Así lo encontró su madre cuando entró sigilosamente en el dormitorio. Perro, amo y zapatos todos ellos sumidos en un profundo sueño. Tomó suavemente la nuca de su hijo para incorporarlo y verter delicadamente en sus labios el jugo de unas dulcísimas naranjas que acababa de exprimir.

—¿Qué hora es, madre?

—¡Siempre estás con la hora, Alonso! —lo reprendió doña Beatriz—: Es la hora que es, ni más ni menos, la hora de levantarte e ir a casa de tu tío. Al parecer te ha gustado el regalo, ¿no?

—¡Santo cielo, madre, es como un sueño!

—Tu tío Diego te está esperando. Quiere que vayas cuanto antes a verle y que te lleves el traje, la toga y los zapatos en este envoltorio de fieltro que te ha comprado para protegerlo. Y yo también quiero que te lleves esto, mi hombrecito —le dijo entregándole un estuche de piel del tamaño de un libro—, creo que ya empiezas a necesitarlo y me gustaría que cada vez que lo uses, estés donde estés, recuerdes a tu madre.

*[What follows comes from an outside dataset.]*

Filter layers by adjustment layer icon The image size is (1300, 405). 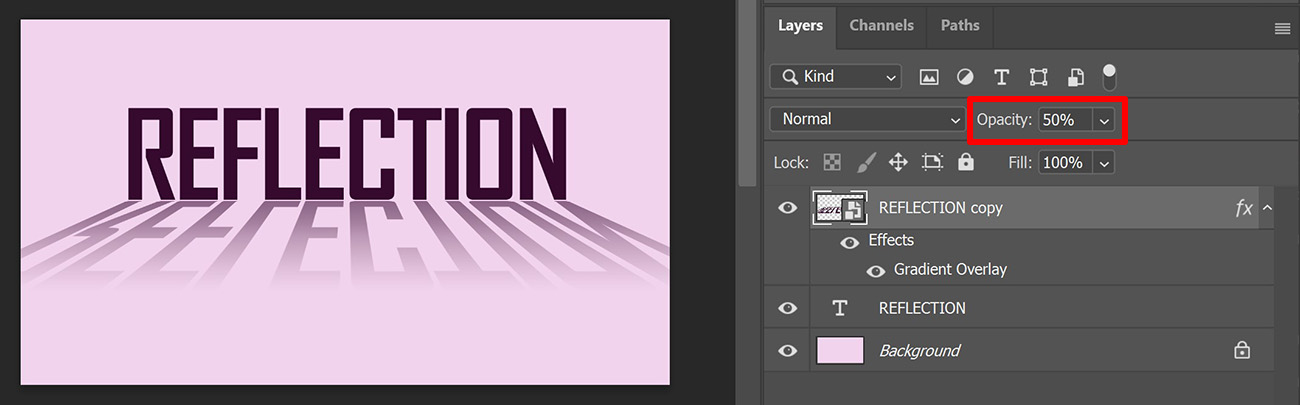(x=965, y=77)
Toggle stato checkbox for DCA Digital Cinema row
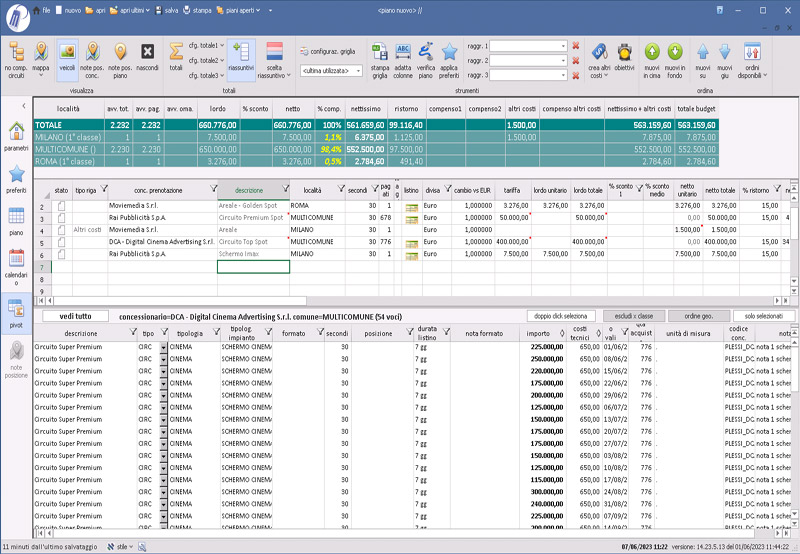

Alonso la miró con incredulidad y asombro. Eran demasiadas emociones y el sueño que estaba viviendo parecía no terminar. Tomó el estuche y lo abrió. En su interior encontró, perfectamente ordenado, una navaja de afeitar de acero toledano y cachas de nácar, una piedra de afilar, una brocha de mango de plata y cerdas de excelente calidad, y una pequeña bacinilla, también de plata, para mezclar el jabón y el agua. Alonso no pudo contener la emoción y se abrazó a su madre sin poder decirle nada. Una ardiente sensación le cerraba la garganta, las mejillas se inundaron de un calor intenso y los ojos comenzaron a escocerle.

—Ya eres un hombre, Alonso, pero para mí siempre serás mi niño pequeño, mi amor. Ahora comienza para ti una nueva vida en la que yo ya no seré tan importante, pero quiero que sepas que lo eres todo para mí. Alonso, lo único que te pido es que nunca olvides lo que tu madre te quiere.